Including not only fine art but also wax effigies and anatomical models, the show opens with a hyperrealistic sculpture by Duane Hanson from 1984, jumps from a 15th- century Donatello sculpture to a Spanish Renaissance work by El Greco, and juxtaposes a modern android with a 19th- century effigy of Jeremy Bentham, made with the British philosopher’s bones.
“The idea with this show was to open it up and to expand the canon more, with work that could be seen in a more populist way,” Ms. Wagstaff said.
James Bradburne, director of the Brera Art Gallery in Milan, said the transhistorical trend was just a new term for what curators have always done: “Try and bring people back to the moment when the art was contemporary.”
“We are always obliged to re-perform the art we have in our collections in a contemporary way,” he said, “just as an actor, when they perform Shakespeare, has to re-perform it for a contemporary audience, whether in mafia costumes or in drag.”
The Kunsthistorisches Museum in Vienna, whose permanent collection features art from ancient Egypt to 1800, borrowed 22 works of contemporary art for “The Shape of Time,” which runs through July 8. A nude partially covering herself by Peter Paul Rubens in 1636-38, for example, is presented alongside a full-frontal nude portrait from the early 1970s by Maria Lassnig.

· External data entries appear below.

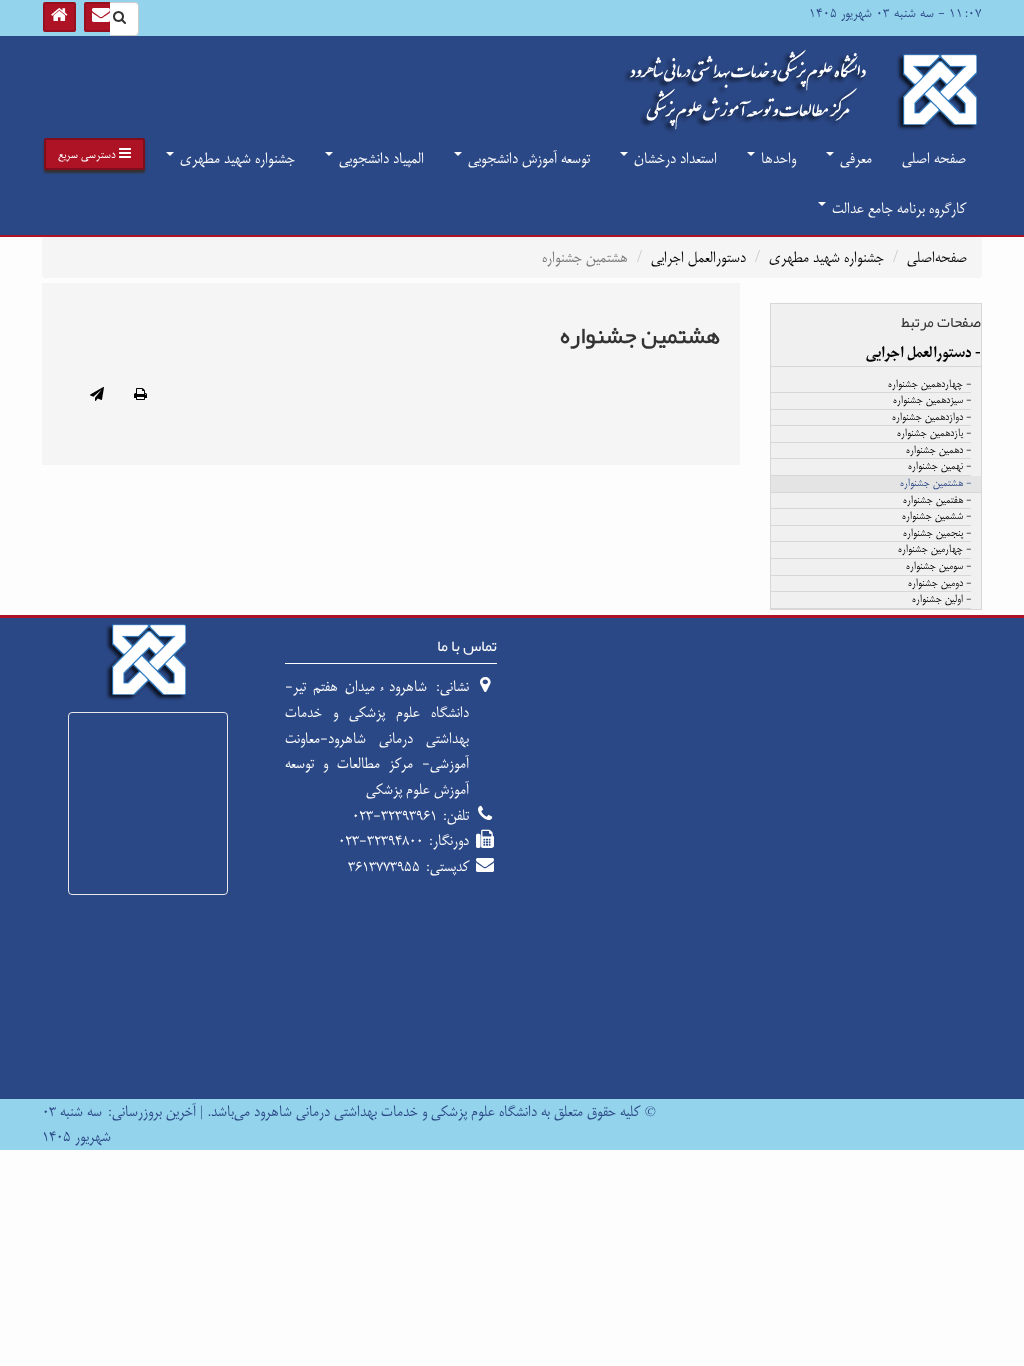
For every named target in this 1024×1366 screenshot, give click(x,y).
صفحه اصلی (934, 158)
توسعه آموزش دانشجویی (527, 158)
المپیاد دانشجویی (379, 158)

“I’d like to think that we are teasing out all of the ideas and concerns and dreams and nightmares that are buried in all of the historical works that we have,” said Jasper Sharp, who curates the museum’s program for modern and contemporary art.

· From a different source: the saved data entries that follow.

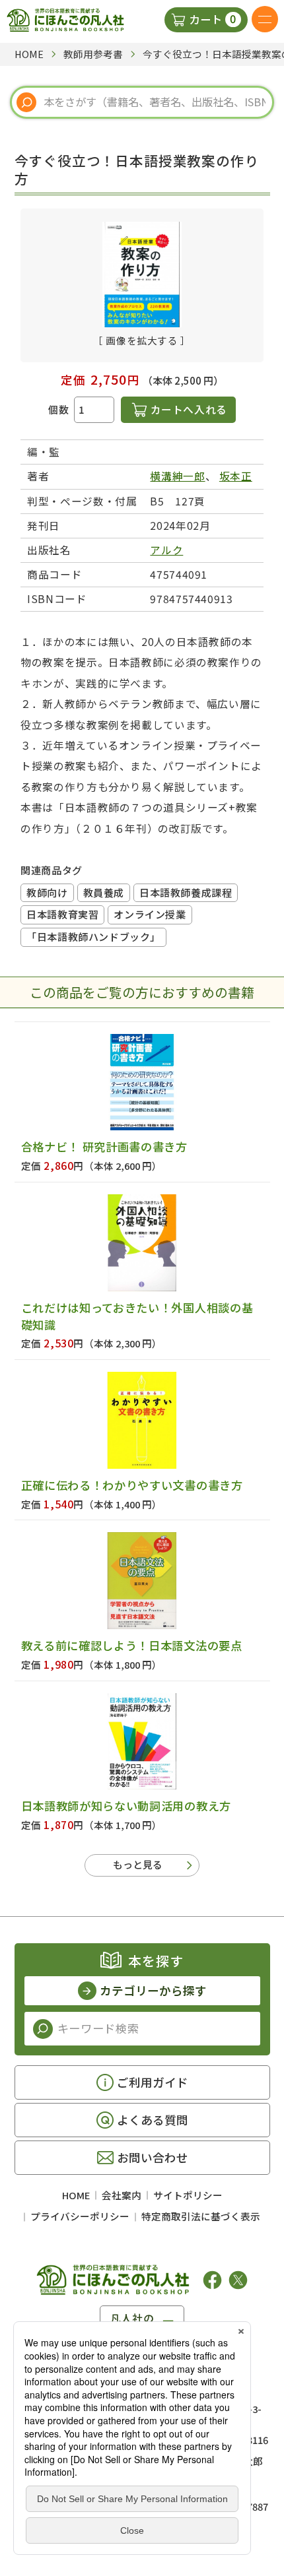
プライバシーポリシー (79, 2216)
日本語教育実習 (62, 914)
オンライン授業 (150, 914)
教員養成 (103, 892)
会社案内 (121, 2195)
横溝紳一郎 (177, 476)
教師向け (46, 892)
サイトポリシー (188, 2195)
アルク (166, 550)
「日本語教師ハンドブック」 (93, 937)
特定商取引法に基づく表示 (200, 2216)
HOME (76, 2195)
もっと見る (137, 1864)
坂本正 (235, 476)
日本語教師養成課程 (185, 892)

But some choices proved risky. Art lovers responded on Instagram to the museum’s juxtaposition of a Rembrandt self- portrait next to a Mark Rothko color field painting. “Half of them were saying ‘ this is absolutely abysmal,’ or ‘Rembrandt must be turning in his grave,’ ” Mr. Sharp said. “Some of the connections knit together instantly; others reward more sustained looking.”